Pour toujours le vôtre ou uma alegria triste

Gardez moi simplement
Sans parler, sans penser
Sans pleurer pour toujors
(Grandez Moi Simplement - Sylvia Telles)

Compartilhar no Facebook

                       
                              Recordo-me com exatidão da primeira vez que o vi!
                        O soco no estômago que senti, a admiração profunda pelo seu terno azul impecável, os ombros largos, a camisa de um branco alvíssimo. A majestade de um príncipe, a voz tonitruante e minha completa paralisia diante dele... A crise de idiotice de que fui tomada naquele dia, repetiu-se, e se repetirá sempre, todas as vezes em que estive em sua presença.
                        Recordo-me da primeira vez que saímos juntos: Não era, e nem pretendia ser, um encontro entre um homem e uma mulher. Eram dois velhos colegas de trabalho reunidos para um almoço.... Misteriosamente meus braços tornaram-se maiores que meu corpo, eu estava desconexa, como nunca fui em toda a minha vida. Derrubei comida no chão, quase virei o copo de suco, e não disse uma só palavra com nexo. Sequer consegui articular uma conversa inteligente, mas, ao chegar em casa, havia uma delicada mensagem agradecendo pelo almoço e perguntando se eu estava bem...O sorriso bobo que se abriu no meu rosto durou muitos dias, enquanto uma suave sensação de graça tomou conta de todo o meu corpo.

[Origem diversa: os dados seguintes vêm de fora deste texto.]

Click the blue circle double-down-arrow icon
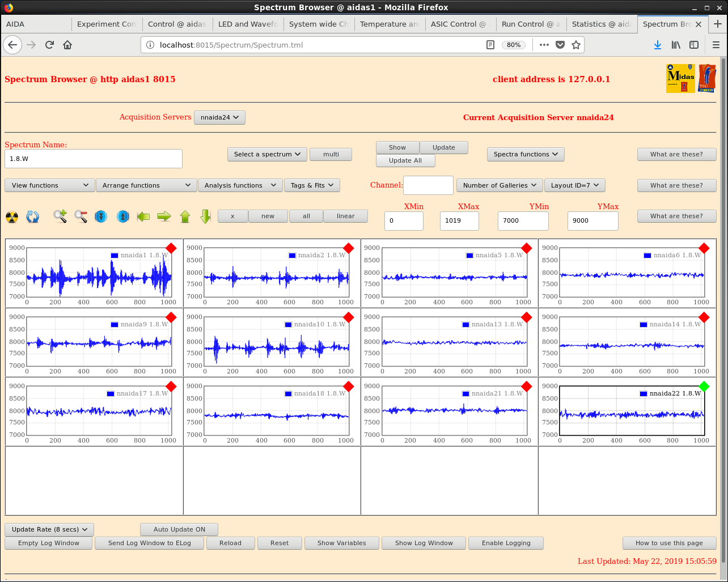 pyautogui.click(x=101, y=216)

                        Tanta água passou por baixo da ponte até acontecer o nosso primeiro encontro e lá estava eu, ansiosa e com medo de errar. Como se erra em um encontro? Até hoje não sei responder essa pergunta, mas lembro do terror que me congelou quando descobri que a piscina a que nos dirigíamos não era exatamente a do clube... E agora? O que fazer? Um vulcão, um terremoto dentro de mim e não sei de onde apareceu aquela força suave que me inspirou e conduziu... E lá estava eu fazendo algo que jamais havia feito antes – e ouvindo depois, muitas e muitas vezes, que fora perfeito - ... E o medo da vulgaridade - que jamais chegou a se aproximar de nós dois durante o oitavo de século que nos uniu – desapareceu lentamente...

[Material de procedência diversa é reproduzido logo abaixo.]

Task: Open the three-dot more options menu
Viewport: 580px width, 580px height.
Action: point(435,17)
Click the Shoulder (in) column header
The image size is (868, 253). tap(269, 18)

                        O medo sempre constante de não haver uma segunda, terceira, quarta, n vez. A tranquila segurança dos seus braços fortes, a alegria do seu sorriso luminoso, a certeza do seu conselho equilibrado. A primeira desavença e o seu olhar gélido me penetrando a coluna, partindo minha alma em duas, enchendo meus olhos de lágrimas sentidas. O desespero de me sentir perdida e sem saber o que fazer, como reagir... O medo de lhe perder, convertido hoje no desespero resignado de lhe ter perdido... O mesmo desnorteamento que sinto hoje, senti naquele dia!
              A alegria da sua volta – que durou uma eternidade – mas que chegou como a primavera chega aos campos gelados  trazendo renovo de vida...
        Todas estas lembranças são vívidas como se tivessem acontecido ontem, tudo enleva e dói, da mesma forma pungente, exigente, total.
        Na segurança do seu carinho eu cresci e floresci e me espalhei e cri que havia criado raízes!
                        O medo nunca desapareceu. As vezes colocava seu rosto feio na janela, mas seu sorriso franco e ensolarado afastava esse espectro terrível e eu voltava a sorrir.
                        Como posso esquecer que podia conversar sobre absolutamente tudo com você? Como me olvidar a absoluta segurança em me expor, em sentir, em perguntar? De sexo a política, passando por religião ou filosofia, que assunto não conversarmos? Era uma clareira de luz, poesia e encantamento.
                        Impulsionada por você, estudei mais, me aperfeiçoei, batalhei e venci muitas vezes e minha recompensa maior era seu sorriso orgulhoso. Era ouvir você dizer em qualquer contexto minha advogada e notar seus olhos brilhando e aquele sorriso, que poucas pessoas percebem, pendurado no canto dos seus olhos.... Esse era o melhor dos honorários!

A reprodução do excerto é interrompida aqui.